■ Records to use ■
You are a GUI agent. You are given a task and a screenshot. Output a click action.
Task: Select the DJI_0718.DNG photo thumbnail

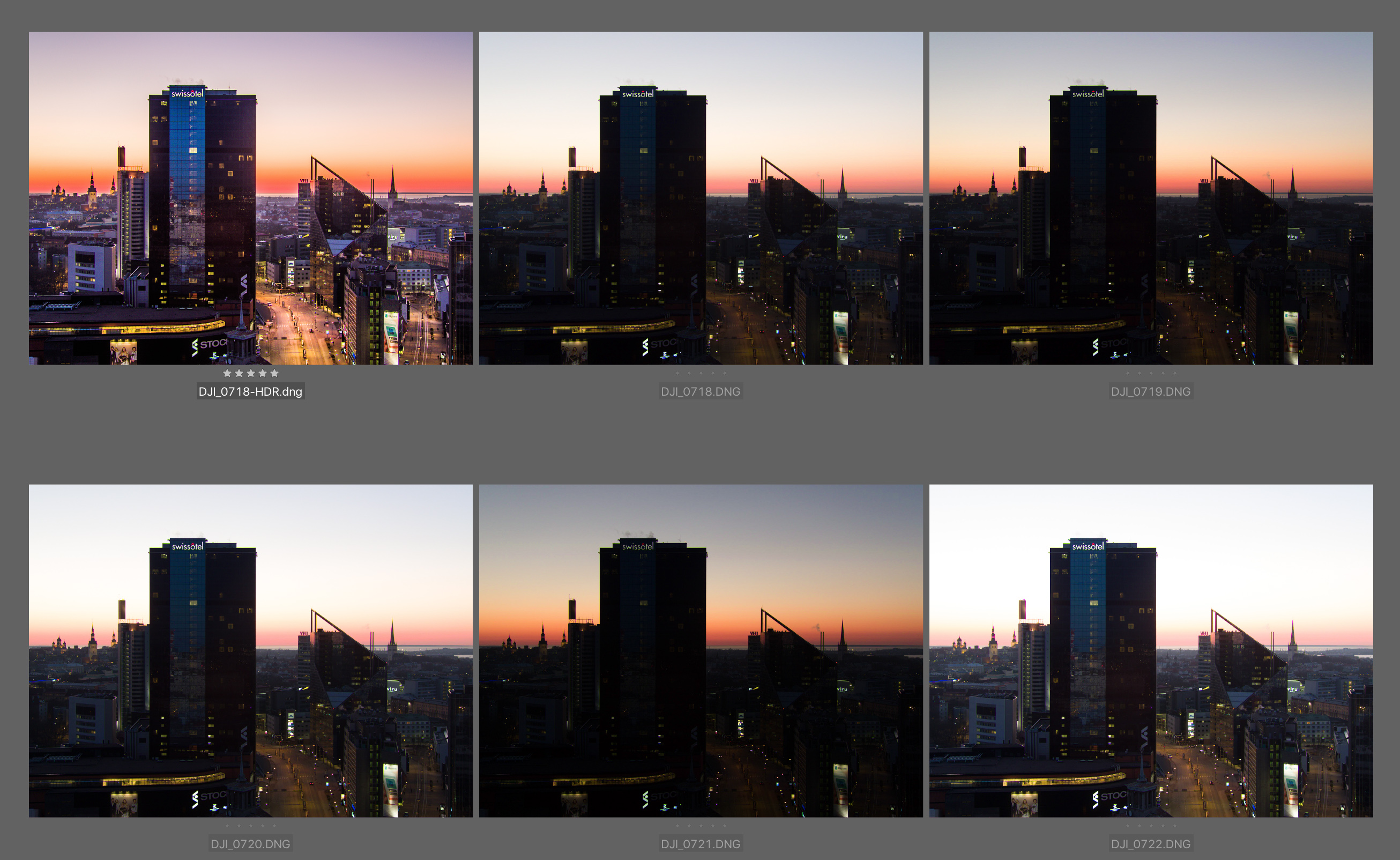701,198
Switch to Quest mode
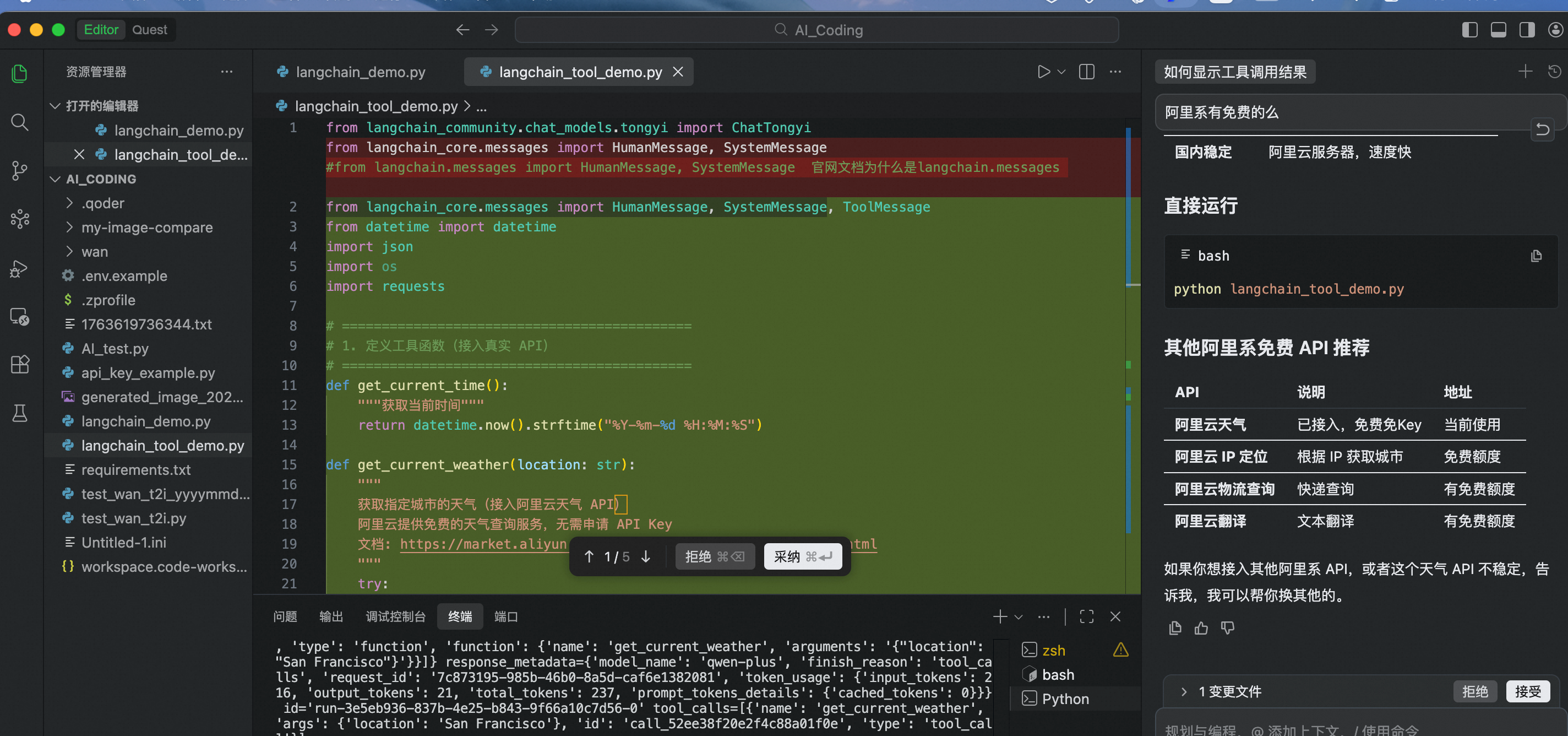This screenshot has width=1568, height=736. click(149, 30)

...

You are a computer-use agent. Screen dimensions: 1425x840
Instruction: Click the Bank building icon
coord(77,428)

■ Task requirements ■
Your answer should consist of each line of the data above in which the word "agent" occurs.

■ Response to the exercise ■
You are a GUI agent. You are given a task and a screenshot. Output a click action.
You are a computer-use agent. Screen dimensions: 1425x840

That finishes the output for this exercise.